▶ **Work to complete**: Leaving out all pictures, write out word for word the lines from the one containing "This screenshot has width=1072, height=884." to the end of the data below.

─── Records for processing ───

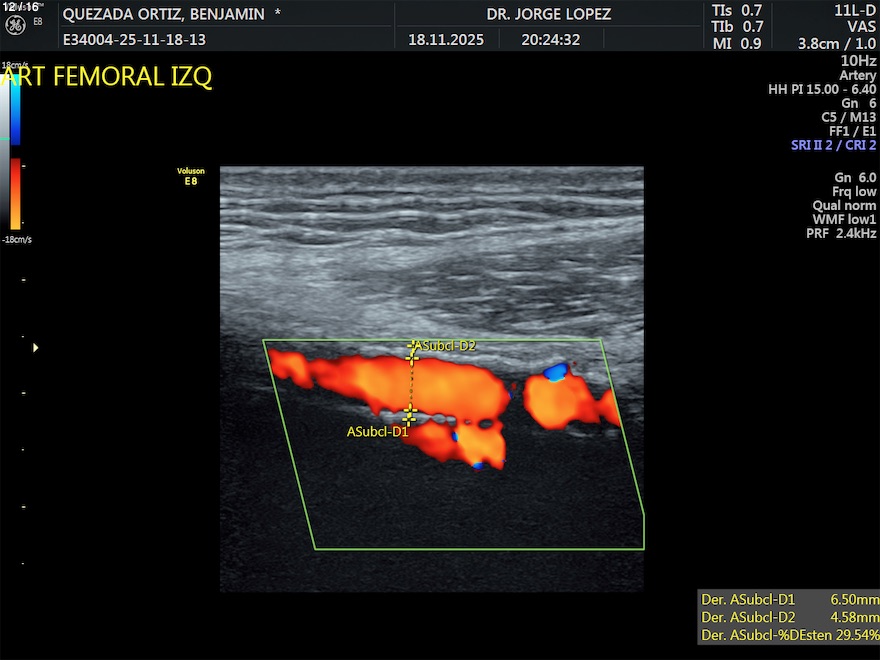Click the blue flow spot in right vessel
Image resolution: width=880 pixels, height=660 pixels.
(x=555, y=372)
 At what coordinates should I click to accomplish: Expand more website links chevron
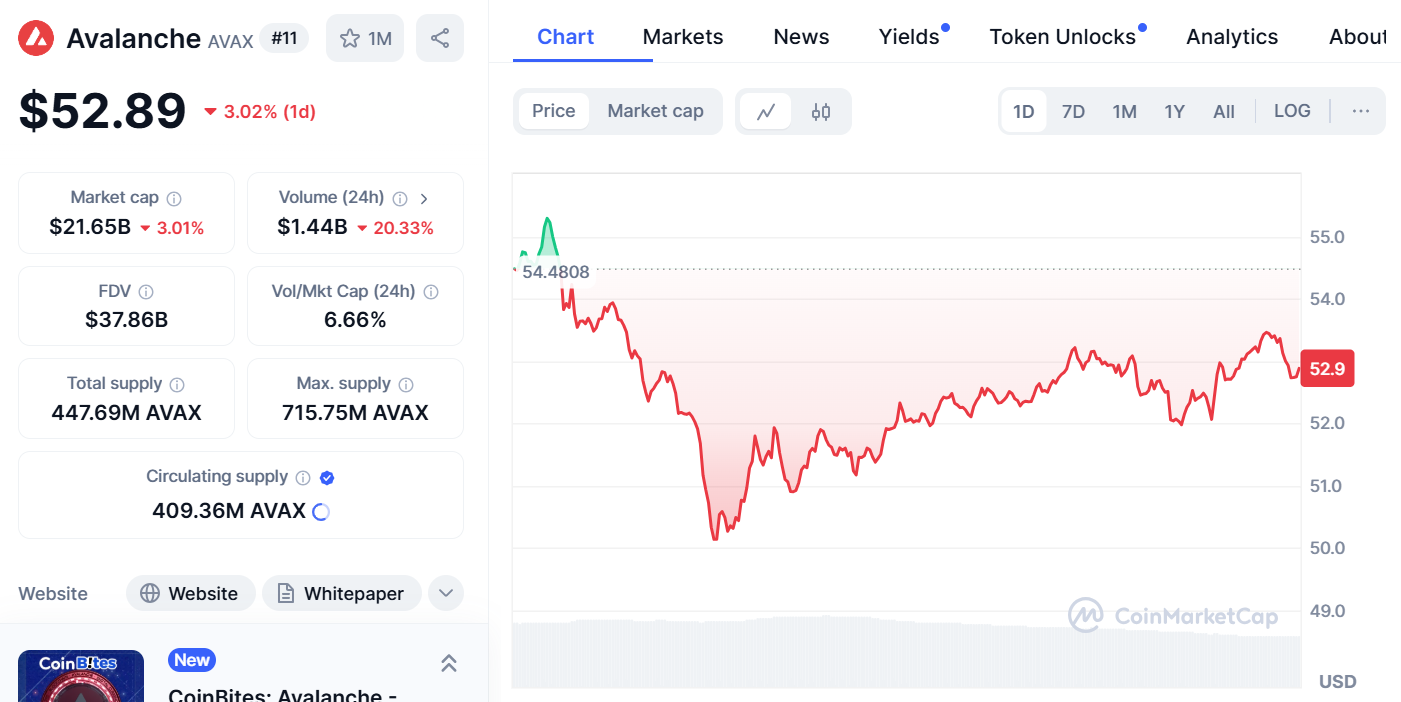click(x=446, y=593)
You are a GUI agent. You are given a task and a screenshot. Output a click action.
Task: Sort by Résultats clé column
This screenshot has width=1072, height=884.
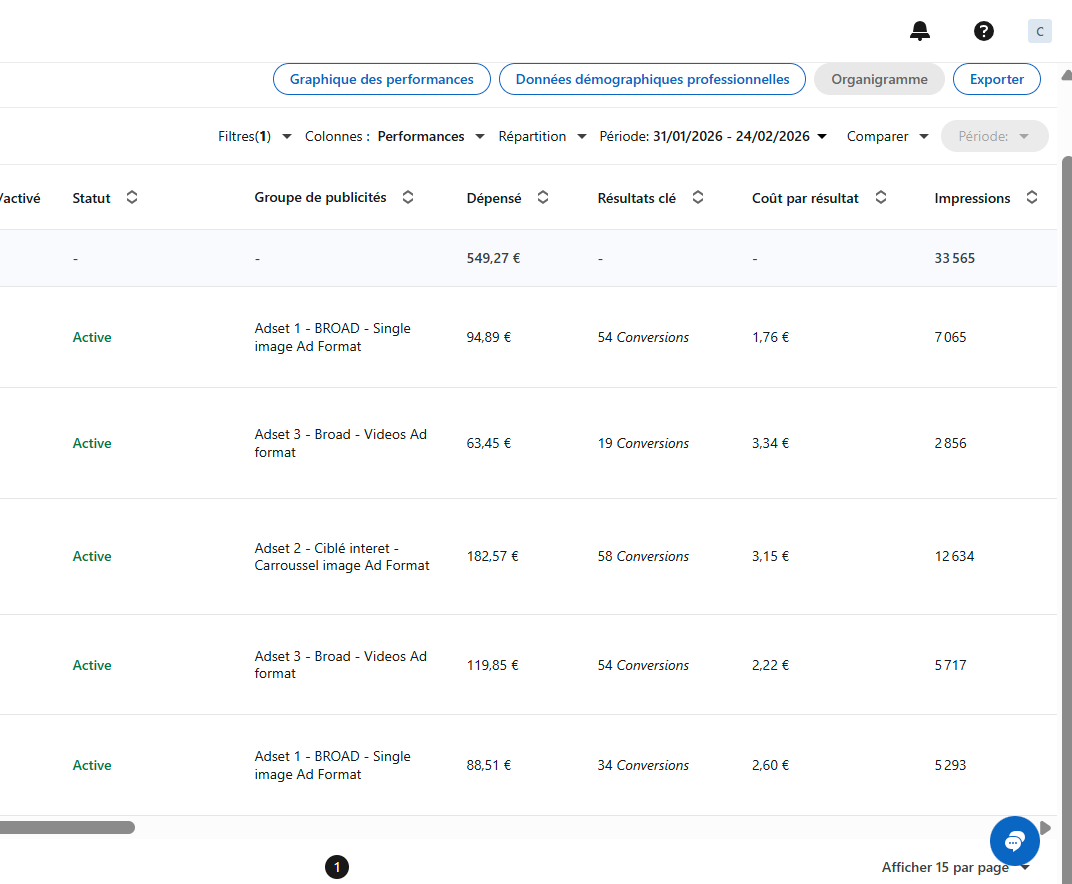pyautogui.click(x=698, y=198)
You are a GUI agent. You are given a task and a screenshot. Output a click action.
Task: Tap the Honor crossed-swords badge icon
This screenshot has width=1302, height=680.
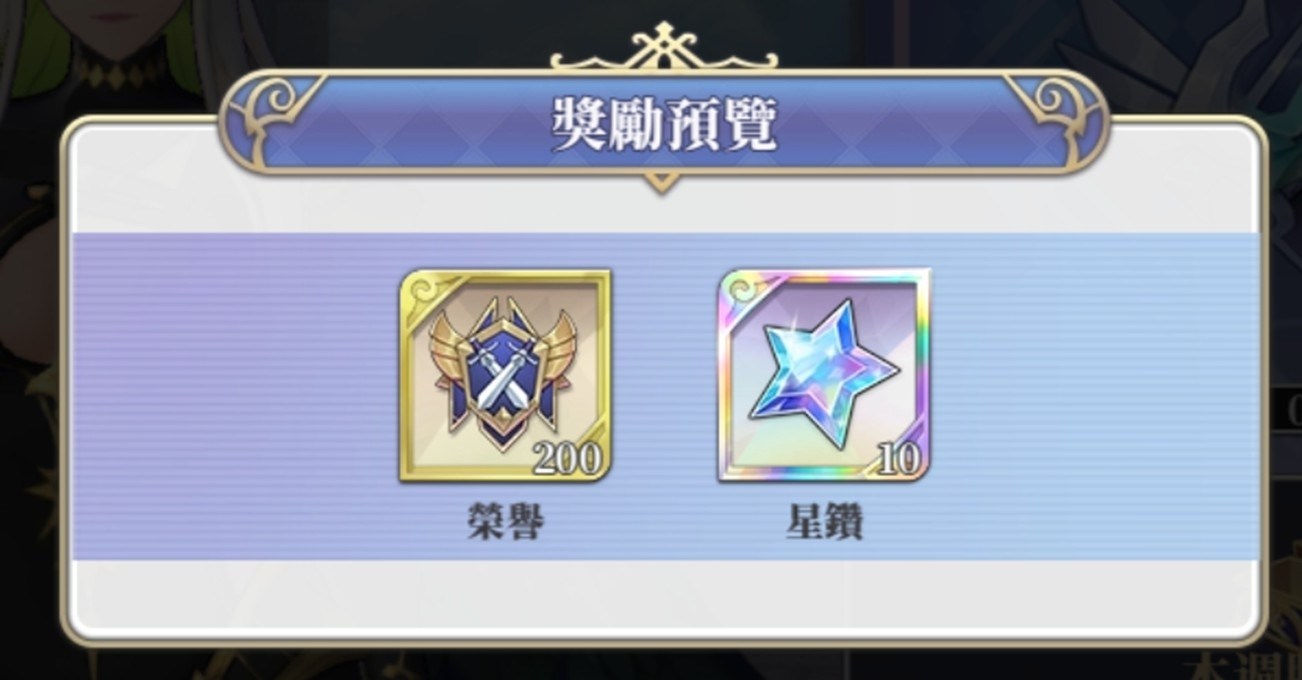coord(505,377)
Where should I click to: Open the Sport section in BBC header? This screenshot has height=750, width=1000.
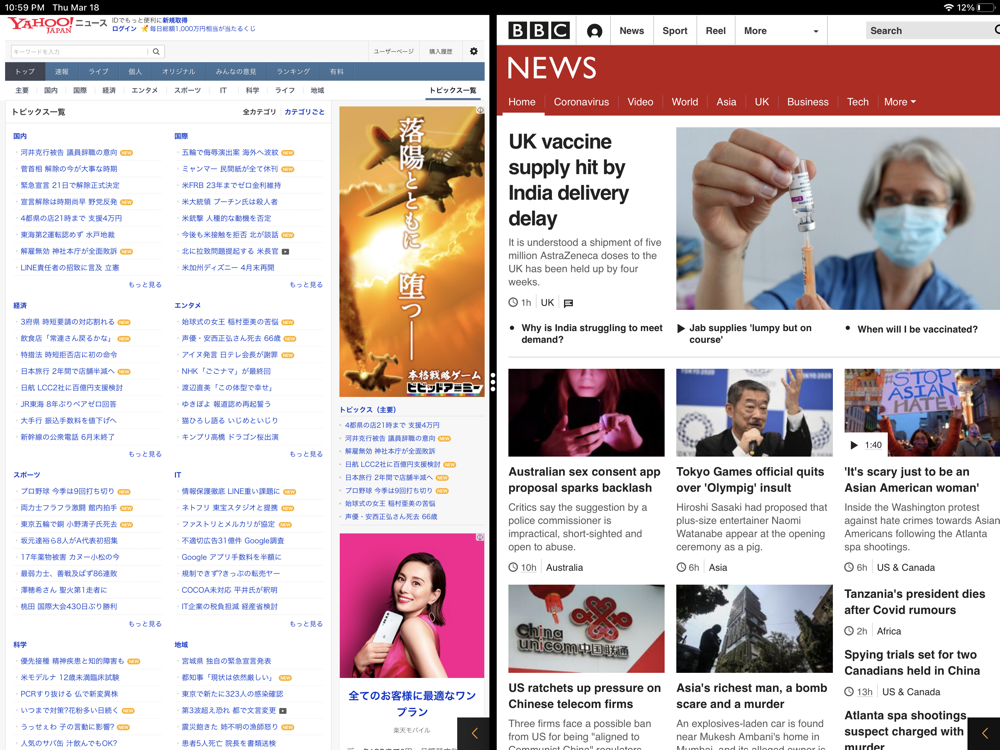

───

▶ **Your solution**:
This screenshot has width=1072, height=884.
pyautogui.click(x=698, y=198)
You are a GUI agent. You are given a task and a screenshot. Output a click action.
Task: Tap the Honor crossed-swords badge icon
This screenshot has width=1302, height=680.
coord(505,377)
Where should I click to: Open the Sport section in BBC header? This screenshot has height=750, width=1000.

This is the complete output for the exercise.